▸ **Exercise brief**: In the data below, the answer is the run of lines from the line containing "Task: Click the notification count badge" through the line containing "Task: Click the biz.xml URL with 2206バイト", both included; print it exactly and nothing else.

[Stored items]

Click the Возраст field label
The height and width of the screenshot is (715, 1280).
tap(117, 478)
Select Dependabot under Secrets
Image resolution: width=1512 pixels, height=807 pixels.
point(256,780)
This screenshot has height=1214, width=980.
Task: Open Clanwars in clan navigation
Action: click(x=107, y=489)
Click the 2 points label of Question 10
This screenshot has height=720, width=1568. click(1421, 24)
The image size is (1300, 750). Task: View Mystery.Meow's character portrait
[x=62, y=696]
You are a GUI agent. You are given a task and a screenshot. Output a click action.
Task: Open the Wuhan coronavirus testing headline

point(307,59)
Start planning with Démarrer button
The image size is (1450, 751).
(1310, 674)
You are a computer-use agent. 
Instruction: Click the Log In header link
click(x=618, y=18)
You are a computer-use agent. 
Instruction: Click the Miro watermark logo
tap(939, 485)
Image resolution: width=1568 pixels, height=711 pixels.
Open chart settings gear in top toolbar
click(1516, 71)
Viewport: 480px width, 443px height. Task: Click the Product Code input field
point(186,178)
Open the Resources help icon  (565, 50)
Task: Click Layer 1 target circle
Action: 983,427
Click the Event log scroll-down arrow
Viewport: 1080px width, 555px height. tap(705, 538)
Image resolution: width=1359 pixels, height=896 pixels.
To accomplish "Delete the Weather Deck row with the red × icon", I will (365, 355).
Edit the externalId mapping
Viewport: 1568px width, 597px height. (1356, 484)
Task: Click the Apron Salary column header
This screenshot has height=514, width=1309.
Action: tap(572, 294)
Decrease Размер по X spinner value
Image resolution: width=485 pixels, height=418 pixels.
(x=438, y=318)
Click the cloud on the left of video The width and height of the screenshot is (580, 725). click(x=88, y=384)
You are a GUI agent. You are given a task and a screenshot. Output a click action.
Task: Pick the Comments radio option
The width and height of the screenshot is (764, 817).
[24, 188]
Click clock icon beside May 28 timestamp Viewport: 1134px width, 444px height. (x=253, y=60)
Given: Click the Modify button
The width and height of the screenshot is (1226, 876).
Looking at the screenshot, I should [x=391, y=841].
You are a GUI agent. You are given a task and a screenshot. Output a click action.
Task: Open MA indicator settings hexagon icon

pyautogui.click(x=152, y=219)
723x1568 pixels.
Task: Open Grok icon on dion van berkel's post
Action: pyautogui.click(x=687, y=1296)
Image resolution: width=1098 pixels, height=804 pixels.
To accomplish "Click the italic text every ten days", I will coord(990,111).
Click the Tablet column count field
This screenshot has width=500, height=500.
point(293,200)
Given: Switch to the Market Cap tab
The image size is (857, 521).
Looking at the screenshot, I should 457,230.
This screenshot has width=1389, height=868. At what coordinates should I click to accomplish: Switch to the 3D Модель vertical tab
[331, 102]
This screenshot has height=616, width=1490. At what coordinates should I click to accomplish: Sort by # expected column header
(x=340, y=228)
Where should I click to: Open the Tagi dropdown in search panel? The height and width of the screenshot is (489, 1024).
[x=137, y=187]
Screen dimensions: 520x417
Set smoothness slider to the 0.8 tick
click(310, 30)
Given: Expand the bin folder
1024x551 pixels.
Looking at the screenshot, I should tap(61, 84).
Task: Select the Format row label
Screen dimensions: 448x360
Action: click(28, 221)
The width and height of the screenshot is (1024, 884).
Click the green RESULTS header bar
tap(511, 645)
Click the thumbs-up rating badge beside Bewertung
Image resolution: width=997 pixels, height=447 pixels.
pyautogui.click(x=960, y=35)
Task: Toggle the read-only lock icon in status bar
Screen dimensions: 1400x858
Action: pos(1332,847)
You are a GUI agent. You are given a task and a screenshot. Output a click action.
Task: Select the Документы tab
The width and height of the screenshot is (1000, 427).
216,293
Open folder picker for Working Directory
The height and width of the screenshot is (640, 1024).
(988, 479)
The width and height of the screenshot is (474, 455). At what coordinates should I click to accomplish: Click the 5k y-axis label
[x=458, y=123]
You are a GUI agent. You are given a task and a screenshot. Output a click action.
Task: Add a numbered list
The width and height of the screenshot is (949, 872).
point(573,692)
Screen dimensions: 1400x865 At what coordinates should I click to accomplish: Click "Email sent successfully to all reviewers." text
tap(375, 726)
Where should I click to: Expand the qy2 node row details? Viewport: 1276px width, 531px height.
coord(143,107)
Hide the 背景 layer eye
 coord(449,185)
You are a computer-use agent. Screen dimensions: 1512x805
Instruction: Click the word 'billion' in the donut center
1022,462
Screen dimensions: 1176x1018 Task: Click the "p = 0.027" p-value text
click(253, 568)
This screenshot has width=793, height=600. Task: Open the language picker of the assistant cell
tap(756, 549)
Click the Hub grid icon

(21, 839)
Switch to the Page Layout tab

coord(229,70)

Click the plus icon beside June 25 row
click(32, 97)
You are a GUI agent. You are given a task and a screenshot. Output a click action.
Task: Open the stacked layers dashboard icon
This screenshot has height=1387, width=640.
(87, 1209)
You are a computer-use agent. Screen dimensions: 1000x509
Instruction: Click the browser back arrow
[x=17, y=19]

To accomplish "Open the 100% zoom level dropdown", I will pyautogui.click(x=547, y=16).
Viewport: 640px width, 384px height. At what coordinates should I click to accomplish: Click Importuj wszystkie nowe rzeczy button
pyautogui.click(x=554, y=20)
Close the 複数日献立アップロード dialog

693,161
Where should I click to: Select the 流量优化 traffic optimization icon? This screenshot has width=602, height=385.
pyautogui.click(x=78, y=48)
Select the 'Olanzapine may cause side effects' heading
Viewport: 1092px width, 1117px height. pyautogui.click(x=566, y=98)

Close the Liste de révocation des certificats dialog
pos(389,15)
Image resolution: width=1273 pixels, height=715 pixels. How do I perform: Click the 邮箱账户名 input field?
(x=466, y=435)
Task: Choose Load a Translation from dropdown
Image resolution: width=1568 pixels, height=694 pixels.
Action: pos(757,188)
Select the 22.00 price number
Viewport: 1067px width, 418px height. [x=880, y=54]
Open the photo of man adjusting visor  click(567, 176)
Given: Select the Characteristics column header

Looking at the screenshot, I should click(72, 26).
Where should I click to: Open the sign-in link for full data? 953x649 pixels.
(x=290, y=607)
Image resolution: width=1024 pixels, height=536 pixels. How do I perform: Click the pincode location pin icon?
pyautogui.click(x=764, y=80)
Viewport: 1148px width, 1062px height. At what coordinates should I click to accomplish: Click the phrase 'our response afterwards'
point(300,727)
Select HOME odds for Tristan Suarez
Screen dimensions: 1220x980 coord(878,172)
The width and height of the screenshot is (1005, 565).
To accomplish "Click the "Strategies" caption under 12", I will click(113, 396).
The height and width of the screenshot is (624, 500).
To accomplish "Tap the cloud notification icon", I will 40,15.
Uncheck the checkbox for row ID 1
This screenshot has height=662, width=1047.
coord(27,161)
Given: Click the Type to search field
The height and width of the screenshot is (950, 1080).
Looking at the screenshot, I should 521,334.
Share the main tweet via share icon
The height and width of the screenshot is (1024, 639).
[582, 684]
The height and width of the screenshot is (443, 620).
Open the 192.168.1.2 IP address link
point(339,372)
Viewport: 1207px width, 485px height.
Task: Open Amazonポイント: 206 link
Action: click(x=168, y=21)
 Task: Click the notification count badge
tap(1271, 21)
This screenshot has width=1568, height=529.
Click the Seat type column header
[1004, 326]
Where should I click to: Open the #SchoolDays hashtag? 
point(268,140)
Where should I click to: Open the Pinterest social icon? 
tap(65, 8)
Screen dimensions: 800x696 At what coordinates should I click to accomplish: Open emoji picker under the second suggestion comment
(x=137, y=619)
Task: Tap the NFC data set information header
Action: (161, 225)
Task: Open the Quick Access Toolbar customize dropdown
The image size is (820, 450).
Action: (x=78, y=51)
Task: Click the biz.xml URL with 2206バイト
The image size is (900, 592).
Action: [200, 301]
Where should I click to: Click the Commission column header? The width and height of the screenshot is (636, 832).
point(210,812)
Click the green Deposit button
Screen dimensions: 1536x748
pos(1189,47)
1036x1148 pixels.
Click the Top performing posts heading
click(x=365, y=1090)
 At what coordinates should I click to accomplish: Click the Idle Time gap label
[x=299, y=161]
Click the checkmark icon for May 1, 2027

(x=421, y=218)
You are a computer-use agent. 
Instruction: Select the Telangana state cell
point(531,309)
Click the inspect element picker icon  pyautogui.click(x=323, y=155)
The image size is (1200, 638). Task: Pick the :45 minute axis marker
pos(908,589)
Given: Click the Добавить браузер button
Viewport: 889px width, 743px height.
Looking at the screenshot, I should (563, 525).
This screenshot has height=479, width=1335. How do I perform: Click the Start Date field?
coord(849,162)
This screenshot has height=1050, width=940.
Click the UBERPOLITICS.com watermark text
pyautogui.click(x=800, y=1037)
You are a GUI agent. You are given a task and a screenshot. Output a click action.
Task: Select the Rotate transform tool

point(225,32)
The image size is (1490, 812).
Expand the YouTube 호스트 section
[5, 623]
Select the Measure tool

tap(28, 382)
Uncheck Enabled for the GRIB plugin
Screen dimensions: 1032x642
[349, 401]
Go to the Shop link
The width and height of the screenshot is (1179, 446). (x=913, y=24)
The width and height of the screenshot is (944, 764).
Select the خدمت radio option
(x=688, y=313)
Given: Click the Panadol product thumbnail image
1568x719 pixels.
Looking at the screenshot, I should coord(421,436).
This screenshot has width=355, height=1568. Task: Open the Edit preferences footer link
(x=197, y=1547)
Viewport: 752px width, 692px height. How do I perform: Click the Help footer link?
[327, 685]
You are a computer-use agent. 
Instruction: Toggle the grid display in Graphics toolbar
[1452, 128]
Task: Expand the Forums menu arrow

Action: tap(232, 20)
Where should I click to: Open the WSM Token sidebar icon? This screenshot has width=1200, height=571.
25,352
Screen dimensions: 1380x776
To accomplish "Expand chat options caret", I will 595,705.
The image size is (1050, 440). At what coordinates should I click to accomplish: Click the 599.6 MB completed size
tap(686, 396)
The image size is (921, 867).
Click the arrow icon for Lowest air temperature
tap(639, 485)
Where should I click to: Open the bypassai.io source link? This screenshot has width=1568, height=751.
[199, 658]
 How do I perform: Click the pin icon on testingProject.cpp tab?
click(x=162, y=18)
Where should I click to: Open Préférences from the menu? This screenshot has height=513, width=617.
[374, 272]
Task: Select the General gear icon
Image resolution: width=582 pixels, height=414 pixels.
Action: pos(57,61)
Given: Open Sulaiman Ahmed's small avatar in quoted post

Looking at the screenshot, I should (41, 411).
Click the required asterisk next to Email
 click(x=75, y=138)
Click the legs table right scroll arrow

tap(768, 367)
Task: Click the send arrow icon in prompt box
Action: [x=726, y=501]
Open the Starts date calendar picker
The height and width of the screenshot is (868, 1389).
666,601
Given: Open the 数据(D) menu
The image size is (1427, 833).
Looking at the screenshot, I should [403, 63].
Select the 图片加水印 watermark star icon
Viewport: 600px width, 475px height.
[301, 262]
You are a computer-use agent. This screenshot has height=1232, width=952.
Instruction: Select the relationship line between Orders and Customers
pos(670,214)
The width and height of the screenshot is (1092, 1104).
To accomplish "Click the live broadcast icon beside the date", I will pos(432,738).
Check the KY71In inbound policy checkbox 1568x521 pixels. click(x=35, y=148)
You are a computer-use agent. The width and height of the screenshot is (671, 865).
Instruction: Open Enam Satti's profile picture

▸ **Finished exercise**:
 Task: Click the notification count badge
tap(1271, 21)
This screenshot has width=1568, height=529.
Click the Seat type column header
[1004, 326]
Where should I click to: Open the #SchoolDays hashtag? 
point(268,140)
Where should I click to: Open the Pinterest social icon? 
tap(65, 8)
Screen dimensions: 800x696 At what coordinates should I click to accomplish: Open emoji picker under the second suggestion comment
(x=137, y=619)
Task: Tap the NFC data set information header
Action: (161, 225)
Task: Open the Quick Access Toolbar customize dropdown
The image size is (820, 450).
Action: (x=78, y=51)
Task: Click the biz.xml URL with 2206バイト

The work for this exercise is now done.